The case of the suddenly missing trillions in ESG investments

Amy Cortese
ImpactAlpha Editor

Amy Cortese

ImpactAlpha, Dec. 14 – It’s an ESG whodunnit. 

Sustainable investment assets in the U.S. totaled $17.1 trillion in 2020, according to US SIF. This year? Just $8.4 trillion. Where did $8.7 trillion – more than half of sustainable investments – go? 

To the greenwashing graveyard. 

Environmental, social and governance, or ESG, advocates and regulators alike are clamping down on greenwashing. Many once “sustainable” funds do not stand up to the scrutiny. 

For the latest edition of the biennial Sustainable Investing Trends report, US SIF tightened its methodology to include only funds and vehicles that identify ESG as integral to their investment decision-making or that point to specific ESG criteria used. Labeling a fund “ESG” or “sustainable” is no longer enough. 

The change coincides with a crackdown by regulators on greenwashing. The Securities and Exchange Commission is readying rules to require funds and advisors to back up their ESG claims – causing some firms to drop the labels and to be more selective about which funds they market as integrating ESG considerations.

“We’re the canary in the coal mine, in a way, on the impact of this ESG disclosure proposal by the SEC,” said US SIF’s Lisa Woll. 

A similar scenario has played out in Europe.

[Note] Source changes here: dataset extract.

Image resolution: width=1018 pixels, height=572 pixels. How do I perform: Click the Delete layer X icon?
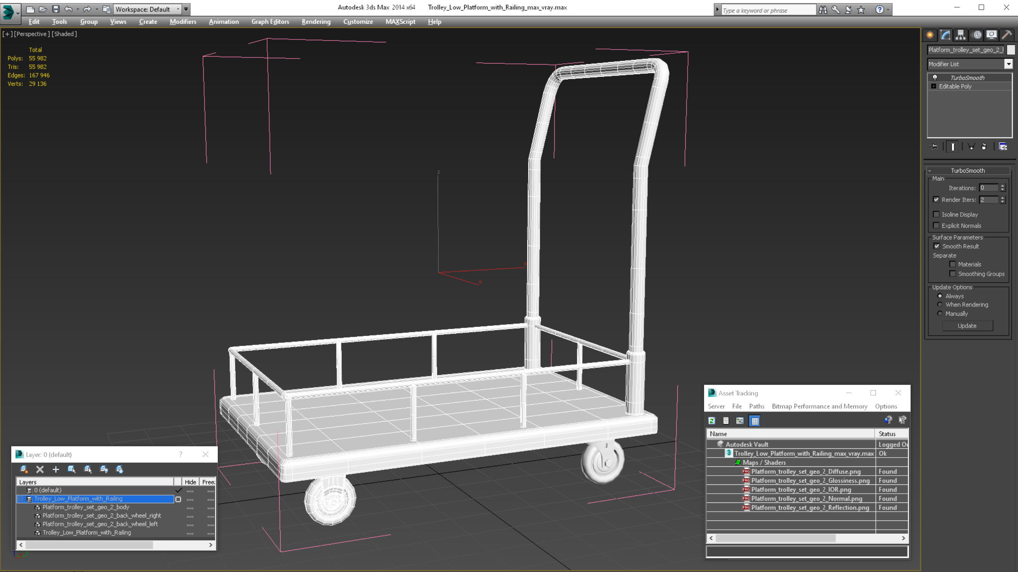(x=40, y=469)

Some $2 trillion of sustainable investments vanished after the European Union passed the Sustainable Finance Disclosure Regulation requiring more rigorous labeling and disclosure by funds. As we pointed out at the time, that may actually reflect progress, not problems.

Raising the bar

US SIF counted up $8.4 trillion in assets that integrate ESG into decision-making or file shareholder resolutions on ESG issues. That’s just 13% of the more than $66 trillion in US assets under management.

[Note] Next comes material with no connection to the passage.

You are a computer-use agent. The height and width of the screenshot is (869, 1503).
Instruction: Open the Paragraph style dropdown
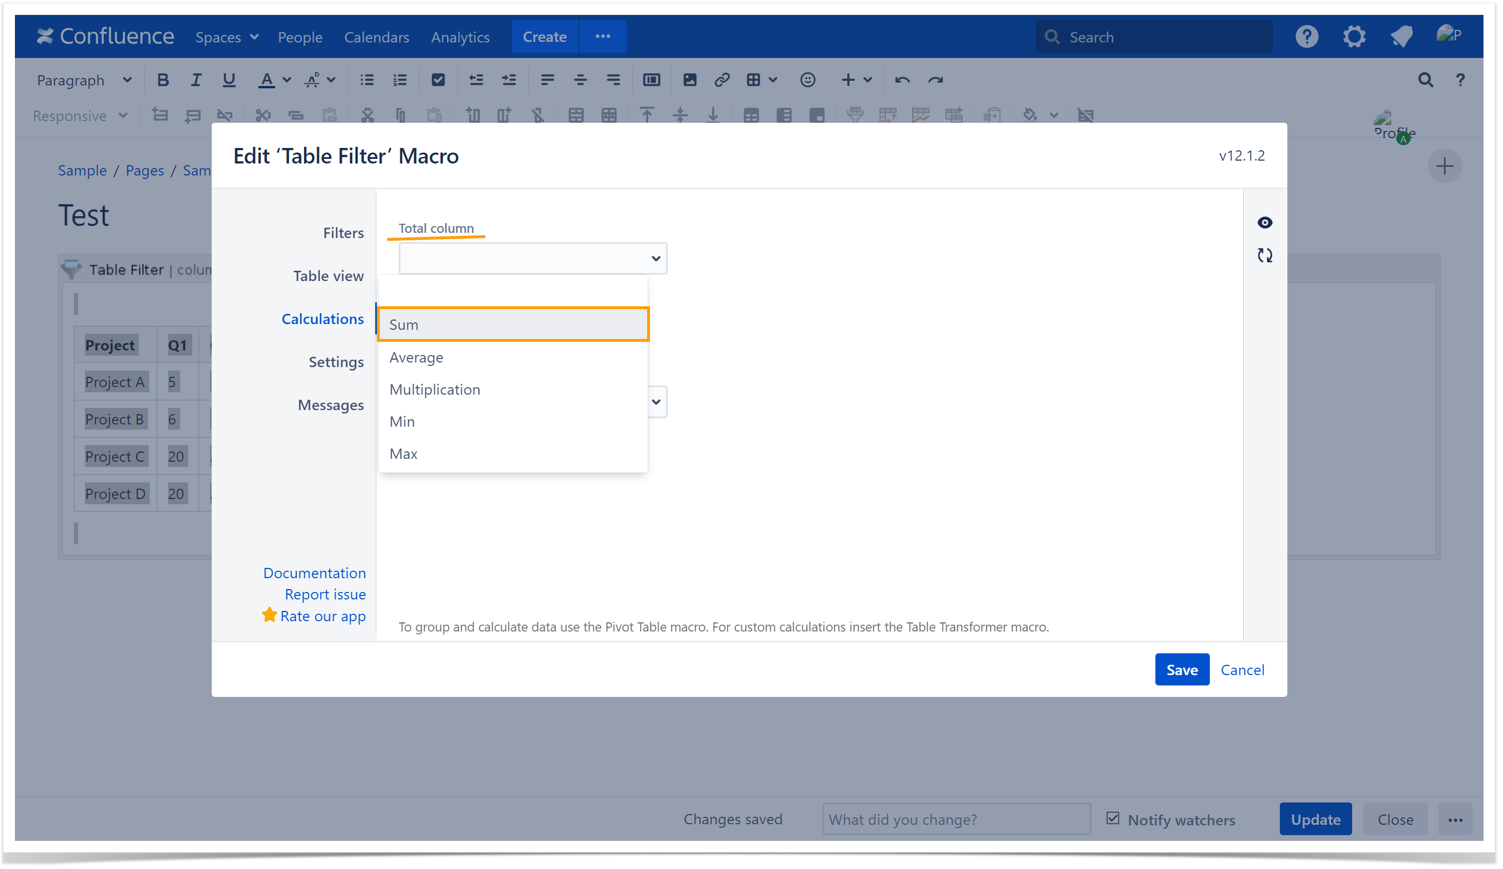click(x=84, y=80)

The survey identified climate change as the top issue for institutional owners and managers. One growth area amid the declines: community investing, including assets under management by community development financial institutions, surged by 72% since 2020 to $458 billion.  

US SIF’s more generous 2020 numbers suggested that one-third of total U.S. assets under management could be called sustainable. In that survey, specific ESG investment vehicles and issues were only identified for about 30% of the assets. The lack of details prompted US SIF to change its methodology. 

“It’s very important to raise the bar with this report,” said US SIF’s Diederik Timmer. “US SIF’s strategic goals include a focus on advancing best practices in the field, and we believe the shift in the Trends report methodology contributes to this goal.”